Le Sud-Ouest est un paradis ! Puis le climat devient celui l’actuelle Norvège

(@ Alain Martin)
Reconstitution en 3 D du site de chez Pinaud

Après une période plutôt prospère, les choses changent brusquement. Vers 70.000 ans avant J.C, un coup de froid frappe la planète et divise par cinq le nombre de proies. Il réduit également les ressources végétales. Néandertal subit de plein fouet ce phénomène climatique et désormais, il doit suivre les rennes migrateurs. La température de l'actuelle Haute-Saintonge est alors celle de la Norvège.

Dans la région, les hommes grelottent et doivent s’adapter sous peine de disparaître. Ils développent de nouveaux procédés et mettent au point ce qu’on pourrait appeler « la première économie ». Ils apprennent à se répartir les tâches comme le montre la fouille de chez Pinaud. Les uns chassent et rapportent le gibier, les autres découpent et préparent la viande, constituent des réserves et exportent des morceaux. Parmi leurs outils, figure le fameux silex grain de mil qu’on a retrouvé jusqu’en Corrèze ; d'autres sont issus de la Haute-Vienne et du Massif Central. Les « sociétés de transport » apparaissent : les hommes effectuent plusieurs centaines de kilomètres à pied pour acheminer leur "garde-manger" en d’autres lieux. 

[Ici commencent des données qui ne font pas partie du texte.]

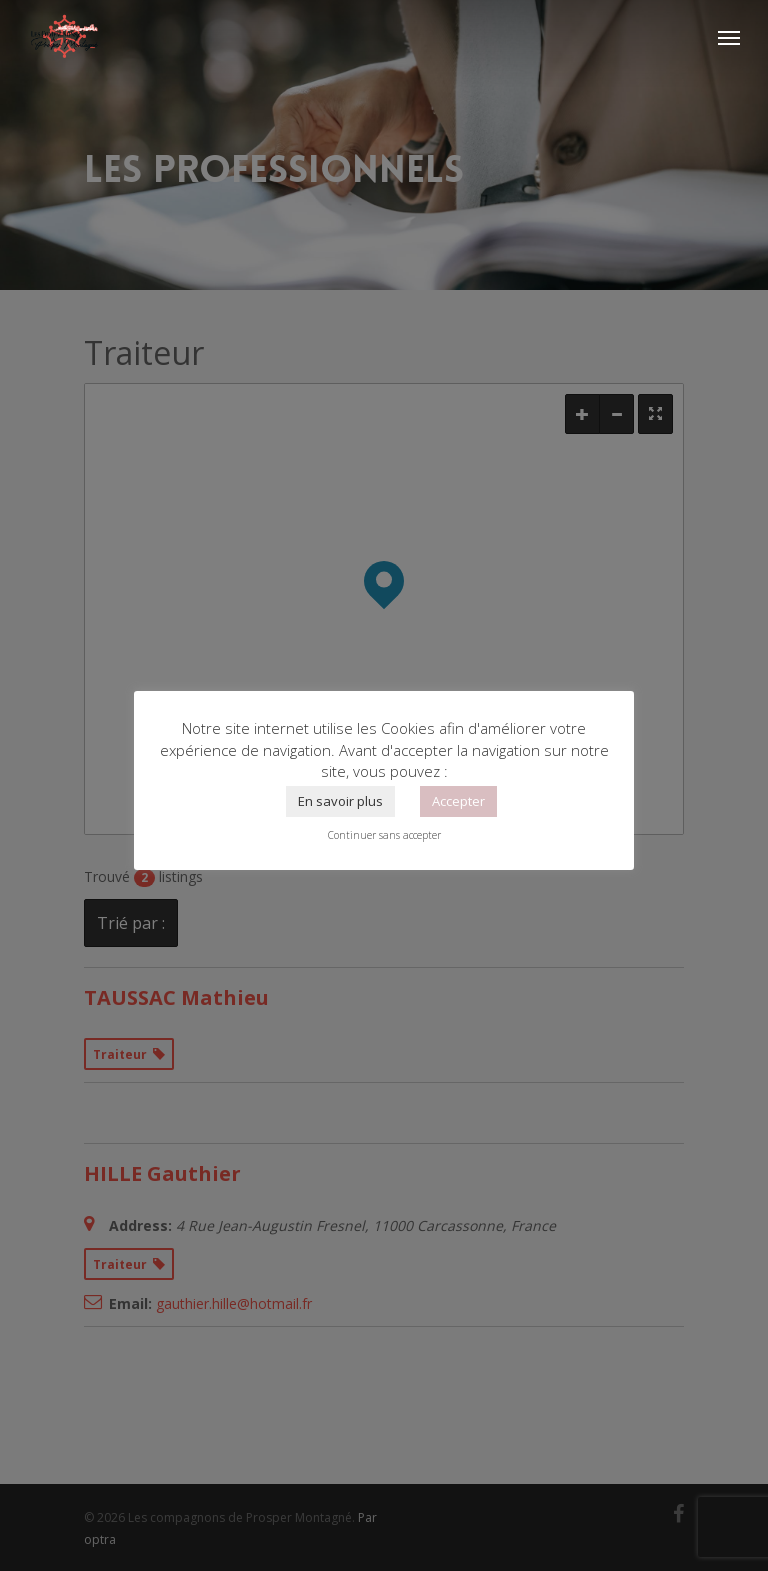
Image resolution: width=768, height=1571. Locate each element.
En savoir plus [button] (340, 801)
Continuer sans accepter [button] (384, 835)
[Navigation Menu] (729, 37)
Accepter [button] (458, 801)
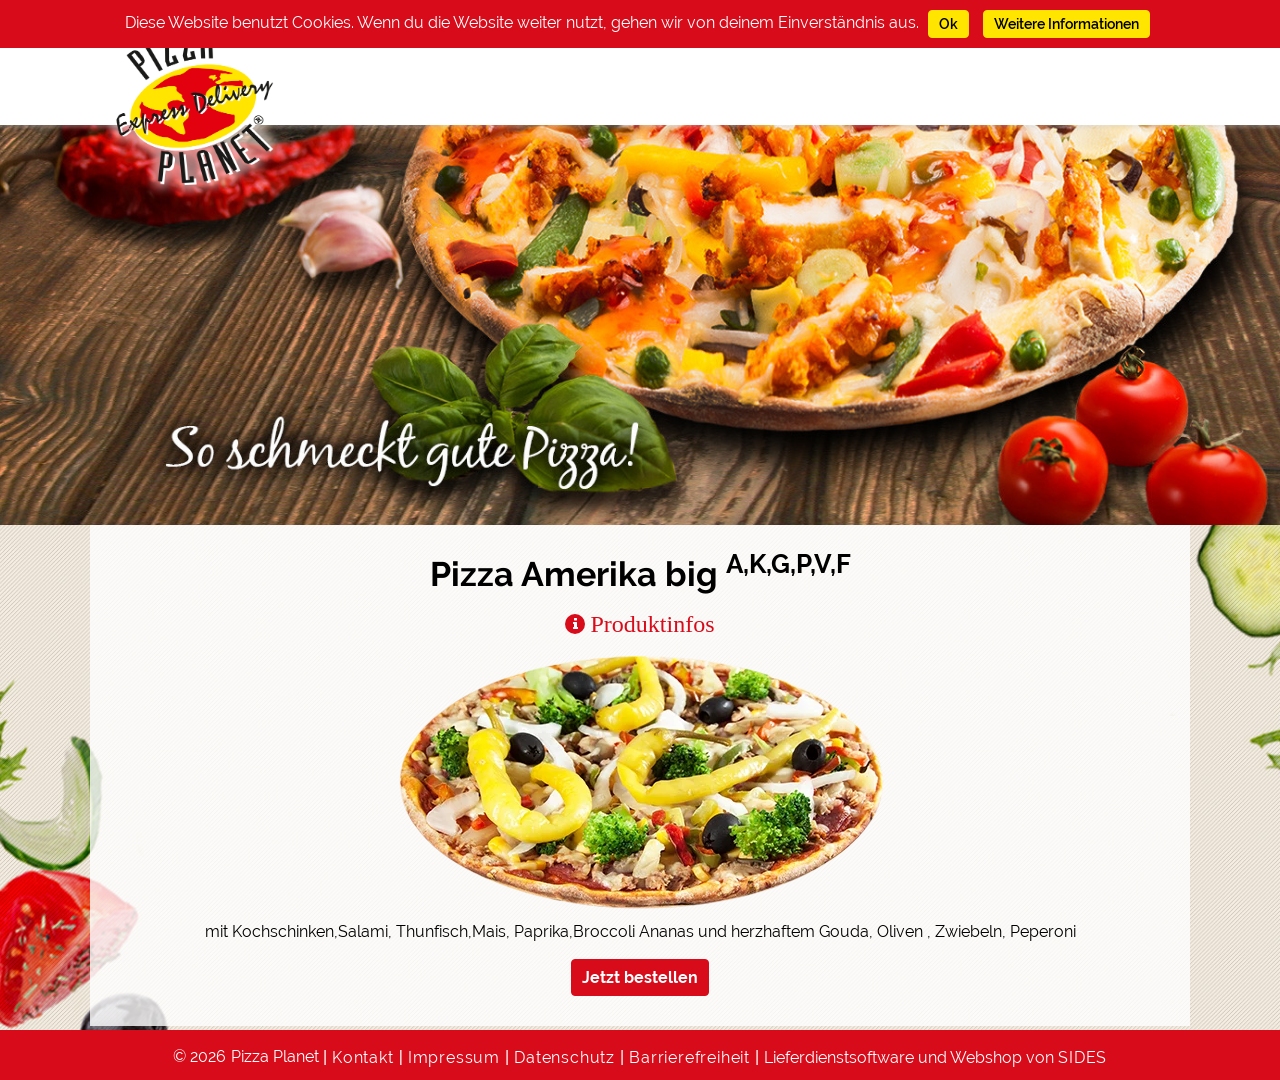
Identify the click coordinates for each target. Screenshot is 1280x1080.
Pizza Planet (275, 1056)
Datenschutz (564, 1057)
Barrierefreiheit (689, 1057)
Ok (948, 24)
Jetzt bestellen (640, 977)
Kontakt (363, 1057)
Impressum (454, 1057)
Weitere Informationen (1066, 24)
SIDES (1082, 1057)
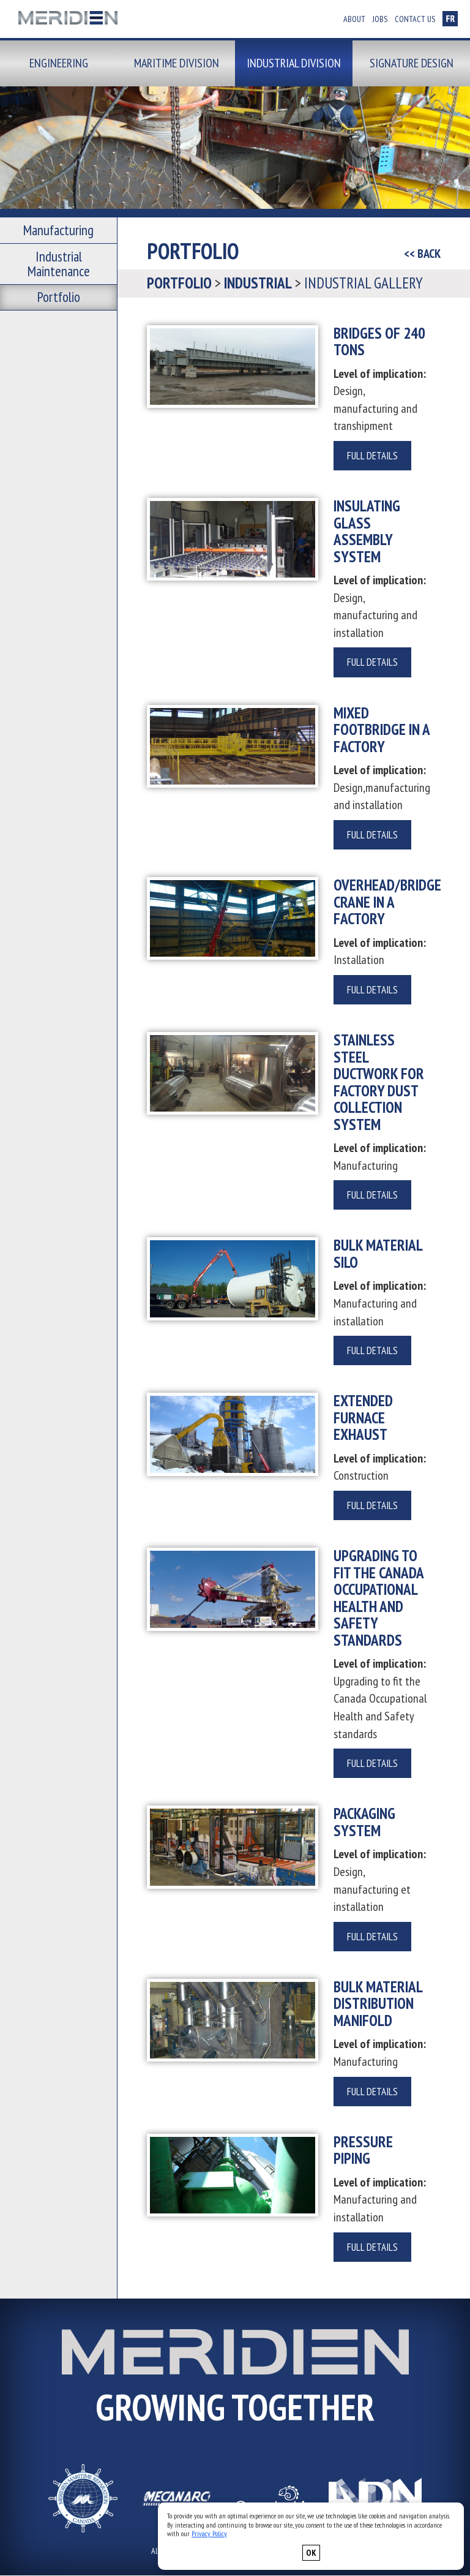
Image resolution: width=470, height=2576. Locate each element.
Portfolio (59, 267)
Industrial (258, 283)
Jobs (380, 18)
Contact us (415, 18)
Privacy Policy (209, 2533)
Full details (372, 455)
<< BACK (422, 254)
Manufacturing (58, 226)
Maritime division (176, 63)
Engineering (58, 63)
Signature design (411, 63)
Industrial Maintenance (58, 246)
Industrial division (294, 63)
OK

Au fil du temps, plusieurs milliers de rennes ont été tués, d’où une présence incroyable d'os qui suscite la curiosité. « Chez Pinaud est un vaste lieu de découpe. Les hommes s'organisaient pour les périodes de disette » explique William Rendu. Il n’est occupé qu’à certains moments de l’année et ne sert qu’à la même activité. Il a été utilisé par plusieurs dizaines de générations de Néandertaliens, d’où une transmission du savoir. Aucun ossement humain n’a été découvert à Jonzac, contrairement à Saint-Césaire où la célèbre Pierrette a fait beaucoup parler d’elle. « Ce site est intact. Il s’agit du sol que les Néandertaliens ont laissé, foulé. Il y a très peu de gisements semblables. C’est exceptionnel pour les chercheurs » remarque William Rendu. Il sera ouvert au public samedi 21 septembre de 9 h à 12 h et de 13 h 30 à 17 h 30 (réservations à l'office de tourisme 05 46 48 49 29).

Le sol tel que l'ont laissé les Néandertaliens, jonché d'ossements de rennes
(les os étaient brisés pour récupérer la graisse et la moëlle). 

• Chez Pinaud est un site majeur qui permet de mieux comprendre nos sociétés passées et un chantier école qui construit des ponts pour les sociétés futures.